世界的な霊長類学者で、京都大学総長の山極寿一先生が、戦争が始まる3つの理由を挙げています。① 言語、② 土地の所有、そして ③ が「死者につながる新しいアイデンティティー」だとおっしゃっている。この3つが、大量虐殺を辞さない苛烈な戦争を人類が起こすようになった3つの原因ではないかと言っています。

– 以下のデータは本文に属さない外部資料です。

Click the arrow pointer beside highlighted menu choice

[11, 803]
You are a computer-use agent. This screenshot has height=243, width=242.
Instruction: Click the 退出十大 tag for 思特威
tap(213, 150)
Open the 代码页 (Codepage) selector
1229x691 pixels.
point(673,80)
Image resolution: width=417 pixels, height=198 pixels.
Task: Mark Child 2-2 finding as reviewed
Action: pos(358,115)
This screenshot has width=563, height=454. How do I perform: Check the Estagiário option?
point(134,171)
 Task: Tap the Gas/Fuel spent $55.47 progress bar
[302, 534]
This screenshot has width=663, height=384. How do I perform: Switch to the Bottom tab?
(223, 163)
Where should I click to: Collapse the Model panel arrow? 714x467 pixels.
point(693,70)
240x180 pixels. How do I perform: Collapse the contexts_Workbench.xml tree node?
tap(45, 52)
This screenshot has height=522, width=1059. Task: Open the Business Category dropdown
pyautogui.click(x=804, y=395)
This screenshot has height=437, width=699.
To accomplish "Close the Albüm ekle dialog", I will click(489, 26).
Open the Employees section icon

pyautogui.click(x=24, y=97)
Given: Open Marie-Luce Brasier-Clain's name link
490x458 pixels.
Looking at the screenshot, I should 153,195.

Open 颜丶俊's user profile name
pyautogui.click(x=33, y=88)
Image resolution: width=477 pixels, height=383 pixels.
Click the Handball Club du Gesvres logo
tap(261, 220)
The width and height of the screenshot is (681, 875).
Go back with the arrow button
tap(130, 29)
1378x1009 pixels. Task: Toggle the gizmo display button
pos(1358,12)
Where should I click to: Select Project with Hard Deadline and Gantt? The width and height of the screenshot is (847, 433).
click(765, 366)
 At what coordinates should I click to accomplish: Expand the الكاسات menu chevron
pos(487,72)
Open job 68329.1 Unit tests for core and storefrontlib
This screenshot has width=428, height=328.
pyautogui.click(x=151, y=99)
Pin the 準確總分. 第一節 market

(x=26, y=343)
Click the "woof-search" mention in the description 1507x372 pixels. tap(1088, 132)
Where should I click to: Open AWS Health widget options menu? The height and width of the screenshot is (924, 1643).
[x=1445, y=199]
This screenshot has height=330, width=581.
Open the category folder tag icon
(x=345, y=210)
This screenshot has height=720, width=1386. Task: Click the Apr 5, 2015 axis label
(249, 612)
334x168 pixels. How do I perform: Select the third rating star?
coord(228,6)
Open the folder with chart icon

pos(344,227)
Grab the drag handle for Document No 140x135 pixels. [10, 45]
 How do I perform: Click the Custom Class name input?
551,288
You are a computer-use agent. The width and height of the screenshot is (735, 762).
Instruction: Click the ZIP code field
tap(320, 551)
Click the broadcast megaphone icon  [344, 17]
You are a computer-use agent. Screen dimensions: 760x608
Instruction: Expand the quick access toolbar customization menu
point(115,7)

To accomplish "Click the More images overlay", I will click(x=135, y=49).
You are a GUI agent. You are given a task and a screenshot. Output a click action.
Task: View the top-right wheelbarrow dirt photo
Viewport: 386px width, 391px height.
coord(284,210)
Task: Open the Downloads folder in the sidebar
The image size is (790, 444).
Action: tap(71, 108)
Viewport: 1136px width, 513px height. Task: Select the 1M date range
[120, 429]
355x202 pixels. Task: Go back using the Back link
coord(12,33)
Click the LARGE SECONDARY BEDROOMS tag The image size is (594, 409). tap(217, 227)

まず言語があるから、国や民族など、幻想の共同体を人々が共有できるようになった。そして1万年前から農業が始まって、土地の所有が始まった。でも、人間が一生に所有できる土地の広さなど限られている。だからこそ「死者を利用することになった」と書いているんです。「この土地は先祖から引き継いだから自分たちのものだ」と主張できるようになった。だから「人間は死んだ祖先から利益を受け継ぐことができるという意味で、他の霊長類と違う」と解説しているんです。
―― ③ は動物ではあり得ないものですよね。
祖先の死者から利益を得ると同時に、祖先がやったことに負い目をも持つようになった。祖父がやった悪事を孫の代が謝ることがあるように、ネガティブなこともまた引き継ぐ。死者のプラスもマイナスも引き継いで生きるようになったから、人類は「祖先の名誉を守る」「祖先の悲願を達成する」など、アイデンティティーを死者と結び付け、つながるようになったということを書いているんです。
これは広い意味での宗教ともつながる問題なので、こういう視点から戦争の原因を考えるのは面白いなと感じたんです。ただ、ネアンデルタール人が仲間を埋葬していたという事実もありますし、どこから人が死を供養する観念が生まれたかは難しい議論ですけれども。